La Audiencia Provincial reabre la Operación Puerto y habrá juicio oral

Considera que "existen indicios de la comisión de un delito contra la salud pública" y revoca el sobreseimiento dictado por un juzgado de instrucción de Madrid.

La Audiencia Provincial de Madrid ha revocado el auto de sobreseimiento dictado por el Juzgado de Instrucción número 31 de Madrid en el procedimiento de la Operación Puerto, lo que supone la celebración de un juicio más de dos años y medio después de que la Guardia Civil desarticulara en Madrid una trama de dopaje en la que estaban implicados decenas de deportistas. Contra este auto no cabe recurso alguno. La Audiencia cree que "existen indicios de la comisión de un delito contra la salud pública del art. 361 del Código Penal", que deben llevar a la preparación del juicio oral y no al sobreseimiento de las actuaciones. El auto del Juzgado de Instrucción 31 fue recurrido por el Consejo Superior de Deportes, el Ministerio Fiscal, la Agrupación Internacional de Ciclistas Profesionales, la Agencia Mundial Antidopaje, la Federación Española de Ciclismo y la Unión Ciclista Internacional.

La Audiencia considera que "no se precisa la posesión de especiales conocimientos de medicina para saber que tanto la sangre, como el plasma, como las plaquetas y los hematíes, deben ser considerados medicamentos en cuanto que son sustancias capaces de aliviar o curar enfermedades o dolencias y de afectar a las funciones corporales, tal y como así considera el Tribunal Supremo.

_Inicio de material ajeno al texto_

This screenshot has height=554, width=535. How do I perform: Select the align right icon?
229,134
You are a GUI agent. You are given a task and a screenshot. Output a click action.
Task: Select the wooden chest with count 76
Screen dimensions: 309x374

En cuanto a la forma de extraerse, conservarse y transfundirse la sangre y sus componentes considera, de acuerdo con el informe del Instituto General de Toxicología de 8/08/2008, que no se han cumplido los requisitos y condiciones mínimas para la obtención, preparación, conservación, distribución y suministro de la sangre y sus componentes", así por ejemplo:

-No se hacían las extracciones en locales adecuados.

-No se transportaba la sangre en recipientes idóneos.

-No existía una identificación de los donantes ni garantías de la temperatura de conservación de la sangre.

-El procedimiento era clandestino.

Todos estos datos resultan de las declaraciones de los imputados y de las diligencias de entrada y registro en los domicilios, concluyendo el tribunal que de los mismos se deriva la existencia de riesgo para la salud de las personas.